Instruction 1 ▸ Repeat, word for word, everything in the h2 data frame issue from "Since tonic (and" down to "the root cause?".
Instruction 2 ▸ Give everything from the start of the listing down to the line that contains "sidebar-item-my-account: My Account is", including both ends, as a JSON list of strings with one string per line and blank lines left out.

Extract provided ▸
Sending data frame results in transmission of more tcp segments than needed

xiaoyawei commented 1 year ago

What is the issue?

I was using tonic (which depends on h2 for http2) for a bidi-streaming gRPC service. With some packet sniffing, I noticed that when one side is sending data of around 1KB to the other side through the gRPC stream (which is based on an underlying http2 stream), the data is always transmitted as 2 TCP segments: the 1st one carries the http2 data frame's head , which is of 9 bytes, while the 2nd one carries the real payload.

Since tonic (and many other libraries) disables nagle algorithm by default, the above issue happens in a relatively wide range. For us, our application keeps transmitting data around 1KB, and this issue leads to a lot of tcp segments being transmitted, which is a big overhead and affects our applications' performance.

What is the root cause?

Yes, h2 is agnostic to the underlying transport protocol, but I assume that most of use cases are built on top of TCP; the problematic code is here

https://github.com/hyperium/h2/blob/da38b1c49c39ccf7e2e0dca51ebf8505d6905597/src/codec/framed_write.rs#L243-L251

When sending a data frame with payload size over CHAIN_THRESHOLD (which is 256 now), the frame head (9 bytes) is written to buffer, while the entire payload is left in self.next; then when data is being transmitted over the transport,

https://github.com/hyperium/h2/blob/da38b1c49c39ccf7e2e0dca51ebf8505d6905597/src/codec/framed_write.rs#L125-L135

the buffer is chained with the next token, which is finally written into the transport via

https://github.com/hyperium/h2/blob/da38b1c49c39ccf7e2e0dca51ebf8505d6905597/src/codec/framed_write.rs#L186-L186

here buf is of type bytes::buf::Chain in bytes crate, whose chunk() method is implemented as follows

    fn chunk(&self) -> &[u8] {
        if self.a.has_remaining() {
            self.a.chunk()

Extracted entries ▸
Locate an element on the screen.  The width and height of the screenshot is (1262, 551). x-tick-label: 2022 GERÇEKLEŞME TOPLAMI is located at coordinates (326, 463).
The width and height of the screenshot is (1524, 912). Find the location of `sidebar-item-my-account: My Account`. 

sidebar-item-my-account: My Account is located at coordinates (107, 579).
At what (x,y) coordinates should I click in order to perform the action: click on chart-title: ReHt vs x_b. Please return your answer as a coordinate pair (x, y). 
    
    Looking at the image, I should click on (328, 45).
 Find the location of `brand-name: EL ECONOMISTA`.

Task result 1 ▸
Since tonic (and many other libraries) disables nagle algorithm by default, the above issue happens in a relatively wide range. For us, our application keeps transmitting data around 1KB, and this issue leads to a lot of tcp segments being transmitted, which is a big overhead and affects our applications' performance.

What is the root cause?

Task result 2 ▸
[
  "Locate an element on the screen.  The width and height of the screenshot is (1262, 551). x-tick-label: 2022 GERÇEKLEŞME TOPLAMI is located at coordinates (326, 463).",
  "The width and height of the screenshot is (1524, 912). Find the location of `sidebar-item-my-account: My Account`. ",
  "sidebar-item-my-account: My Account is located at coordinates (107, 579)."
]